Researchers at the Massachusetts Institute of Technology have created a new food safety test that is faster and more cost-effective than other tests already on the market


Cambridge, Mass. – Researchers at the Massachusetts Institute of Technology (MIT) say they have created a better safety test for Escherichia coli O157 that is faster and cheaper than many solutions already out there.

In a story on MIT’s website (“New technology could offer cheaper, faster food testing,” by Anne Trafton on April 5, 2017), the university explains the “new test is based on a novel type of liquid droplet that can bind to bacterial proteins. The interaction…can be detected by either the naked eye or a smartphone…”

Timothy Swager, the John D. MacArthur Professor of Chemistry at MIT and the senior author of the study, says in the statement that the test represents a “new way to do sensing. What we have here is something that can be massively cheaper, with low entry costs.”

The specialized droplets, says the website, were created two years in Swager’s lab.
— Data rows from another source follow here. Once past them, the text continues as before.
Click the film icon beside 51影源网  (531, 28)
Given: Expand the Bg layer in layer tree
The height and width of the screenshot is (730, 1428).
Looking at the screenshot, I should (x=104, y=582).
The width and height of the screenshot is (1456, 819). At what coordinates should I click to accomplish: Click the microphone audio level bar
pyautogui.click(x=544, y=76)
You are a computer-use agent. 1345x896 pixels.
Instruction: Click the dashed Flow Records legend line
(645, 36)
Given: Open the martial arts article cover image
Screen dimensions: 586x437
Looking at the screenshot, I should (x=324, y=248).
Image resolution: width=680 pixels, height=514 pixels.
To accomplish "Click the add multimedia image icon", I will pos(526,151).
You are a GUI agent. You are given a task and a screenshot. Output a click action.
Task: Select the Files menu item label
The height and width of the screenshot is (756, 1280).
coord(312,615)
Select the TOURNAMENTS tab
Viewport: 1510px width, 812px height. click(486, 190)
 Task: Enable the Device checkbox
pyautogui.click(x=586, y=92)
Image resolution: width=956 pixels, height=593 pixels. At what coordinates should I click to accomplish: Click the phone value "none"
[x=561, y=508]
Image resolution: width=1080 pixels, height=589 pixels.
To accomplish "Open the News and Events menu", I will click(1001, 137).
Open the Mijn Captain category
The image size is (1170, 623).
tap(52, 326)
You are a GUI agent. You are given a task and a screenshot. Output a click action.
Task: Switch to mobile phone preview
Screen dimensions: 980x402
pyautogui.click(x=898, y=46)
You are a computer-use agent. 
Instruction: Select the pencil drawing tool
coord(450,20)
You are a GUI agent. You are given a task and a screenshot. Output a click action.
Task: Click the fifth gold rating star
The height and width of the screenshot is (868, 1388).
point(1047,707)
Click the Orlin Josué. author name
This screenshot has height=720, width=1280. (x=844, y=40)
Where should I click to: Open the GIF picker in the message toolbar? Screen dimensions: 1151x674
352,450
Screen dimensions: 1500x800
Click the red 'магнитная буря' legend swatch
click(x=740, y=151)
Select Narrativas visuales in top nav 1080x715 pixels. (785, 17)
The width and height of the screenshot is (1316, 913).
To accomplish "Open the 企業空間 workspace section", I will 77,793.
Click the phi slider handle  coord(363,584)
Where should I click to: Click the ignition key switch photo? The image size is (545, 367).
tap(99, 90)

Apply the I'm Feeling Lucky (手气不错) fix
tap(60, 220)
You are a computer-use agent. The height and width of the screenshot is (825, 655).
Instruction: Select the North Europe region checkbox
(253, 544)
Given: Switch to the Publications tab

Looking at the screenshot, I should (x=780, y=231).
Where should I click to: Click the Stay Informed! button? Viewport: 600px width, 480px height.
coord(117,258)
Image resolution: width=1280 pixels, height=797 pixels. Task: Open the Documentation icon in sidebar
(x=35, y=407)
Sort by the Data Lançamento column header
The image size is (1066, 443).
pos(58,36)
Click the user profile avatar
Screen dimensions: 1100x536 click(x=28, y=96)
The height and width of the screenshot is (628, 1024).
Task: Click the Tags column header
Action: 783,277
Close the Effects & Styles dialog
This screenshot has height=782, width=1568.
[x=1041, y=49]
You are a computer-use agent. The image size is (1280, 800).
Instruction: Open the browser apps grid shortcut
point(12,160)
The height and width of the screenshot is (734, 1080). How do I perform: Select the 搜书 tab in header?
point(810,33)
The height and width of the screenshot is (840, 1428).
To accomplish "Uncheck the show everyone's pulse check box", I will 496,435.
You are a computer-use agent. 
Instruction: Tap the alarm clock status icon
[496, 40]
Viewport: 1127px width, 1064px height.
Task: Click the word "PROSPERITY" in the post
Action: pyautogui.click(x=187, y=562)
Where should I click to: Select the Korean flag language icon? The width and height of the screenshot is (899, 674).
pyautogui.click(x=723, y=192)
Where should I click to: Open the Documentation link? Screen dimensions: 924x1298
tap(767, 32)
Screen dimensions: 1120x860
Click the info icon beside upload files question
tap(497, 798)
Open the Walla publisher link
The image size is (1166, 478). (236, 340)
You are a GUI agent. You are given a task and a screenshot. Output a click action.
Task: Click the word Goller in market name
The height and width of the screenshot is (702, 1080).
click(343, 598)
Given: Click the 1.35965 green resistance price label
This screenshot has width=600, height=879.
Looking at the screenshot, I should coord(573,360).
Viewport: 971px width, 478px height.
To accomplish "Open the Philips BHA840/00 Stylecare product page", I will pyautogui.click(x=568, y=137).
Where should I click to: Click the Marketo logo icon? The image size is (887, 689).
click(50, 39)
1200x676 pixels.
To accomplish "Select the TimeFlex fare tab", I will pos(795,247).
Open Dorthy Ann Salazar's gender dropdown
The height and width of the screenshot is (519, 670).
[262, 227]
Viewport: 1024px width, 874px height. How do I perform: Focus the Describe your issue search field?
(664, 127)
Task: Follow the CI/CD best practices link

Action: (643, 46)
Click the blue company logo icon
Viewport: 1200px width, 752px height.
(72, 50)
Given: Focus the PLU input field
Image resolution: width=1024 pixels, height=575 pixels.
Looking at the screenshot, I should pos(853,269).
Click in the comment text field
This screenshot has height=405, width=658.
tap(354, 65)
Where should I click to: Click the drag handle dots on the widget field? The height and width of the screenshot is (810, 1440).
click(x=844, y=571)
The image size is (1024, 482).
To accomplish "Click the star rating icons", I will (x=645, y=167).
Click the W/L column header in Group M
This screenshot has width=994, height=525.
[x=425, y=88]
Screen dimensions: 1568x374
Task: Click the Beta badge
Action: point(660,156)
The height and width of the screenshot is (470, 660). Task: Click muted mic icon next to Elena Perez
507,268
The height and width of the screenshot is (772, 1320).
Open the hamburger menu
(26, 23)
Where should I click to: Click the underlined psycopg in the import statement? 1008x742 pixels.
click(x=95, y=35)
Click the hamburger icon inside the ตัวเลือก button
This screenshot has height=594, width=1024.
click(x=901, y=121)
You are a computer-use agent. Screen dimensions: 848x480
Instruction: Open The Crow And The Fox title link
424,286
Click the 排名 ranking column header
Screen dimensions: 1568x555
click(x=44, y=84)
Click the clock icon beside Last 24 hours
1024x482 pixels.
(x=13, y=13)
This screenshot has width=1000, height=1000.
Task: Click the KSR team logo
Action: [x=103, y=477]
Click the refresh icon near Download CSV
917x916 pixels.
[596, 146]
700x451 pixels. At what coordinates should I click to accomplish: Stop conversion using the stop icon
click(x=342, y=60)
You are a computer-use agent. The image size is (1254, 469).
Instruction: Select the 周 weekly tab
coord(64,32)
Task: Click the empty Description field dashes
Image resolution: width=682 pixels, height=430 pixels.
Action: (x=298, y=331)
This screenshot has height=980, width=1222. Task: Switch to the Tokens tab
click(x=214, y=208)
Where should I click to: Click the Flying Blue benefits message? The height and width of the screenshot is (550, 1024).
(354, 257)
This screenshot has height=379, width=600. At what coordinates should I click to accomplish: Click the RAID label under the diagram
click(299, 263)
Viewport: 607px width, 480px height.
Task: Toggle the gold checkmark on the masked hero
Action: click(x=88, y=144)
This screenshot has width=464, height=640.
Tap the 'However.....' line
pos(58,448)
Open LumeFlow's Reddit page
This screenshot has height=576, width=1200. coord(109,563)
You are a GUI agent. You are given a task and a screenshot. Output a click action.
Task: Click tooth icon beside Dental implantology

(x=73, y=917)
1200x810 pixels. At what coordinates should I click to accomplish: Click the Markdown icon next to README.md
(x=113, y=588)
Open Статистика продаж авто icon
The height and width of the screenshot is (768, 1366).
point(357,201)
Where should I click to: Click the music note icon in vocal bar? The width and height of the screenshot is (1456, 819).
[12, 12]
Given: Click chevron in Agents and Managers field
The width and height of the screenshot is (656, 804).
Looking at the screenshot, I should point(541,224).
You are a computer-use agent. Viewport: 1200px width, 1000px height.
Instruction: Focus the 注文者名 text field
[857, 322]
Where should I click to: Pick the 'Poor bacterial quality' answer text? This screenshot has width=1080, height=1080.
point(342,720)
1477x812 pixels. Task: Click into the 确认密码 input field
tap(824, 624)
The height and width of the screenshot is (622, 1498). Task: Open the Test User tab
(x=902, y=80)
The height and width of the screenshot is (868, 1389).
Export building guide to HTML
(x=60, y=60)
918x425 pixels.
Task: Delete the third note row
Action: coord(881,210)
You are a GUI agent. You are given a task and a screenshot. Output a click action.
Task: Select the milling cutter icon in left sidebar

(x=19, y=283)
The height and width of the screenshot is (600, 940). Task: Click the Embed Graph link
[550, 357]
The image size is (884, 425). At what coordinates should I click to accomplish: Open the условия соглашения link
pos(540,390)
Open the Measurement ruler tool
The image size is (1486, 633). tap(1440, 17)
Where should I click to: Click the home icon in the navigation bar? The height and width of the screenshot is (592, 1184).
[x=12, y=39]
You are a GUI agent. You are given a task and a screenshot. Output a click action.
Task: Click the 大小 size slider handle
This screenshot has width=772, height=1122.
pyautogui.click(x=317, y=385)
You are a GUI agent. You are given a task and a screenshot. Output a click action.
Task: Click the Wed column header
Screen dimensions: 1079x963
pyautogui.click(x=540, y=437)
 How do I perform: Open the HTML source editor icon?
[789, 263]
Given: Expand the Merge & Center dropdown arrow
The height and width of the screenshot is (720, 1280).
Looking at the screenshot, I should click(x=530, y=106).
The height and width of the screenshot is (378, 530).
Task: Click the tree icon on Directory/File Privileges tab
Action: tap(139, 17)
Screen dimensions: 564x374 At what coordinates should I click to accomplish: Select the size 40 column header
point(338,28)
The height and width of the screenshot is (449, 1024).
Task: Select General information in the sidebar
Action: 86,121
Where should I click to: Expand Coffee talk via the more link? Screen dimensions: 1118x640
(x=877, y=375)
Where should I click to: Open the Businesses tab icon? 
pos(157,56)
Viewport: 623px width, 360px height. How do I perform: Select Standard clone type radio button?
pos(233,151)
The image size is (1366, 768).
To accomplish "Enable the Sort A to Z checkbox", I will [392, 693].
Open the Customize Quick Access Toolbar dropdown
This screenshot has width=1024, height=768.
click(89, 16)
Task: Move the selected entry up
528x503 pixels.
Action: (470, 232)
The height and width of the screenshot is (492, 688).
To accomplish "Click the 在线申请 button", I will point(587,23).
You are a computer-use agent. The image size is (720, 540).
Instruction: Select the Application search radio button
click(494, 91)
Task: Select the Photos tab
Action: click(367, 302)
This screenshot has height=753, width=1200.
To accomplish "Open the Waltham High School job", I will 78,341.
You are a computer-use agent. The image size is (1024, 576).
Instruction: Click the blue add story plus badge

The researchers then “decided to explore using the droplets, called Janus emulsions, as sensors because of their unique optical properties,” says the website.

To turn them into sensors, the researchers added a specialized molecule to the droplets, which can “bind to a protein called lectin, which is found on the surface of some strains of E. coli. When E. coli is present, the droplets attach to the proteins and become clumped together” – a change that can easily be seen.

To show “how these droplets could be used for sensing, the researchers placed them into a Petri dish atop a QR code that can be scanned with a smartphone. When E. coli are present, the droplets clump together and the QR code can’t be read.”

The MIT website explains that other current “food safety testing often involves placing food samples in a culture dish to see if harmful bacterial colonies form, but that process takes two to three days. More rapid techniques based on bacterial DNA amplification or antibody-bacteria interactions are expensive and require special instruments.”

The MIT team hopes to adapt its new test, which for users could mean faster and cheaper food safety detection using their own smartphones. The researchers also hope to adapt the sensors for other strains of E. coli and other harmful bacteria, and they’re working on improving the sensitivity of the sensors.